The dungeons are really cool but it lacked some sort of puzzle mechanic. I really loved FFX dungeon puzzles you had to solve when you had to go collect Aeons. FF XV was lacking in these, at least until I discovered the hidden dungeon that relies solely on platforming skill. It is one of the best dungeons I have ever played with really awesome puzzles to solve. It was like I was playing Tomb Raider 2; I kept dying hundreds of times but when making it past a certain puzzle gave me an amazing sense of achievement. I really wished that they had more of this in the other dungeons.

The world of FFXV is gorgeous, really breathtaking, and certainly one of the best looking games on the PS4 currently. Style-wise it is very reminiscent of FFXIII. The attention to detail in the animation is really jaw dropping, especially during combat. There was this one moment where Noct was attacking he then threw his sword to Ignis to do the finishing blow and after the blow Ignis threw the weapon back to Noct. Just thinking of the amount of scripts and cycles they had to make in order to achieve this small action is what really blows my mind. There were some points it felt like the characters had too much cycles and they were not sure what to do. This is mainly when they stand idly by.


There are not a lot of cutscenes in FFXV unless you add Kingsglaive (the animated movie released alongside) as the intro to the game, which probably then makes it the longest intro to a game in history. If you did not watch Kingsglaive before playing FFXV, you are going to be missing really important story moments. There were lots of elements missing in the main story during my playthrough, which I hope can be cleared up with DLC.

The music is awesome and I love the nostalgia you get when you drive around while listening to the soundtracks of previous titles in the series. The voiceover is top notch for both English and Japanese. The first time Prompto sang the battle music theme made me chuckle like a little school boy receiving his first letter from his crush.

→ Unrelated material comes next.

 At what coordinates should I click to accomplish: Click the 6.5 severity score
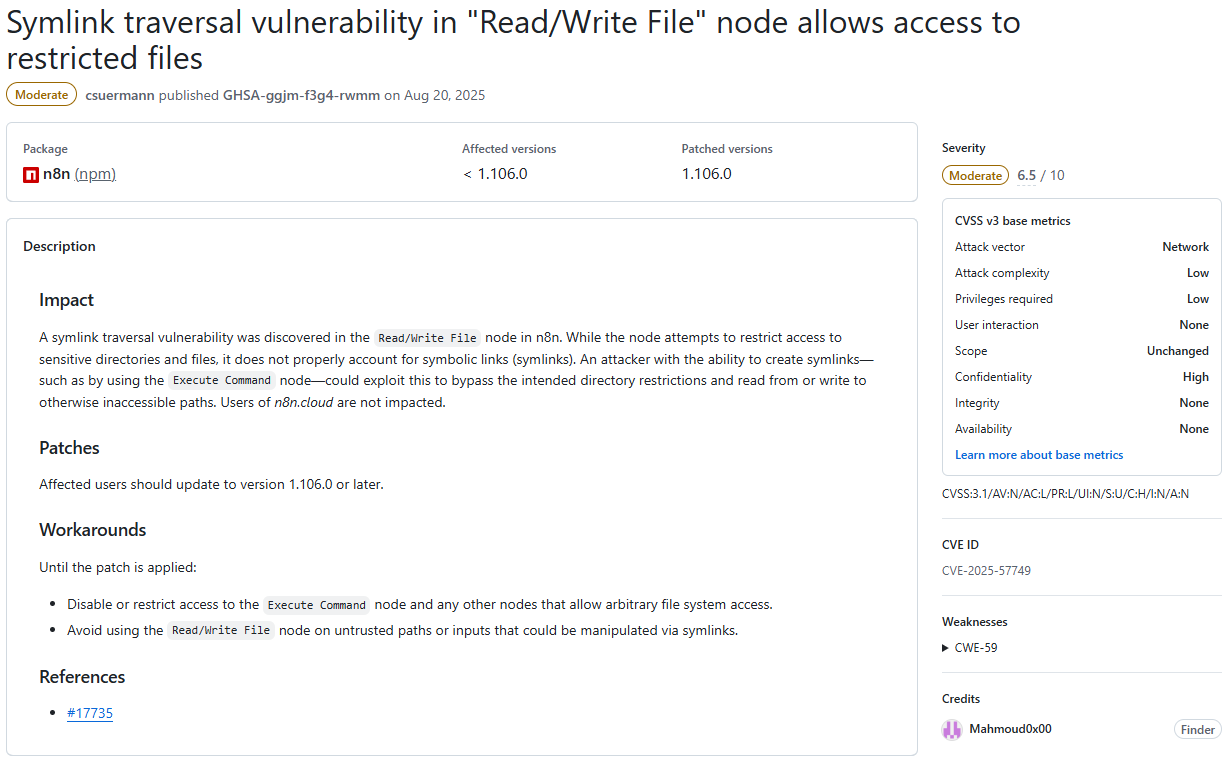[x=1026, y=175]
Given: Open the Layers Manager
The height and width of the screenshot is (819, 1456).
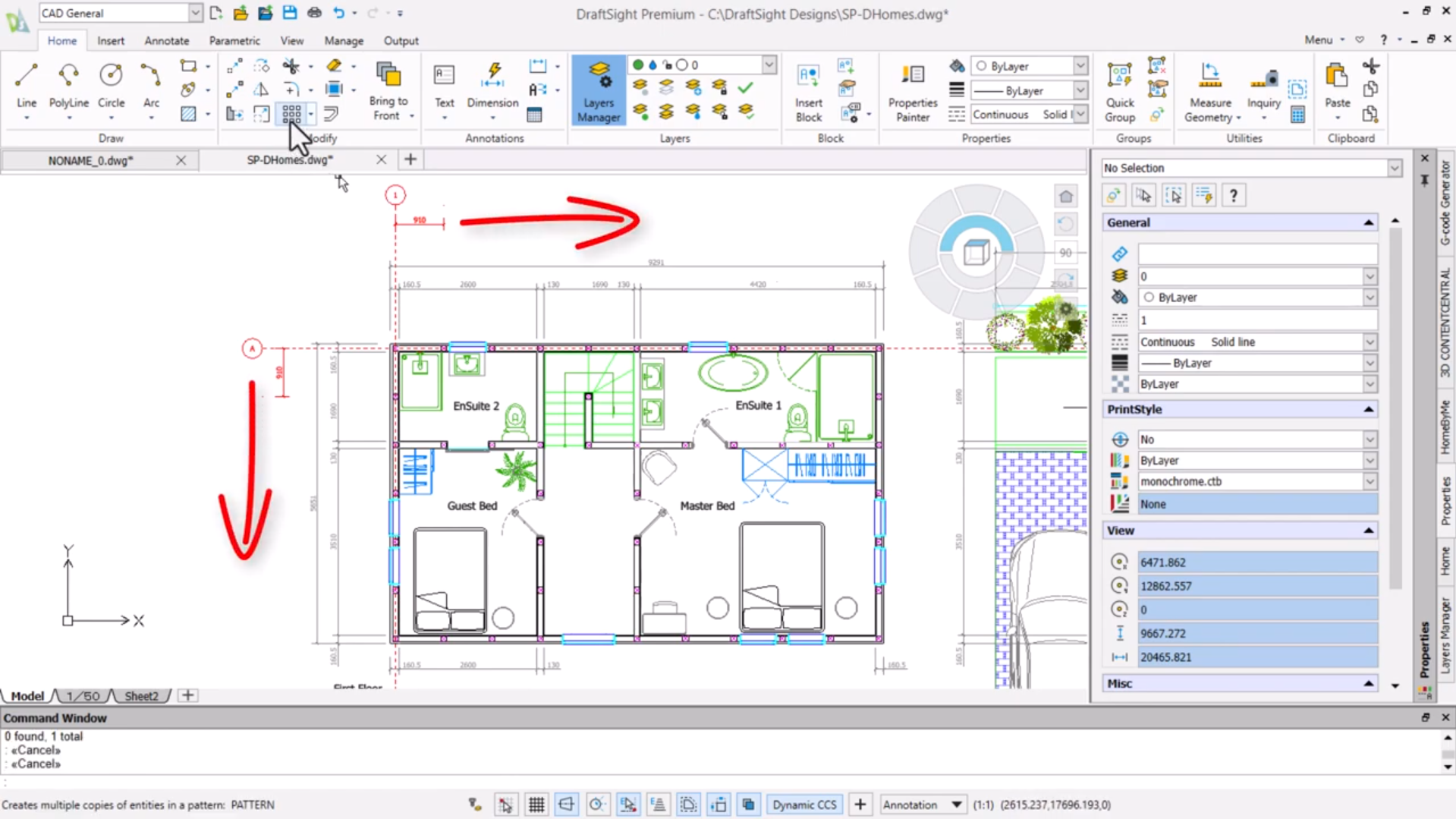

With my playthrough, I only encountered is small number of bugs and I had one crash. One noticeable problem with the camera is when combat happens in enclosed areas it really gets hard to see what is happening around you.

 

* I am going to give you a heads up that I will be referencing two Final Fantasy titles from the series past, as well as one of the best games I have ever played. Final Fantasy VIII, Final Fantasy X and Kingdom Hearts. If you have not played any of these titles I really urge you to make the effort to play them. These games are all ‘’Best Game of the Year’’ titles respectively in my opinion.

 

** On disc 3 of FFVIII, you unlock the Ragnarok spacecraft and from there you are completely free to fly anywhere you wanted to in the small world. The world was shaped like Earth and you could fly to islands and land, climb off your ship and run around and fight monsters or just explore. Sure when you entered forests or buildings it was flat 3D Renders but you still had freedom of exploration. Really Great Game! Go play it now, after you finish reading my review of course!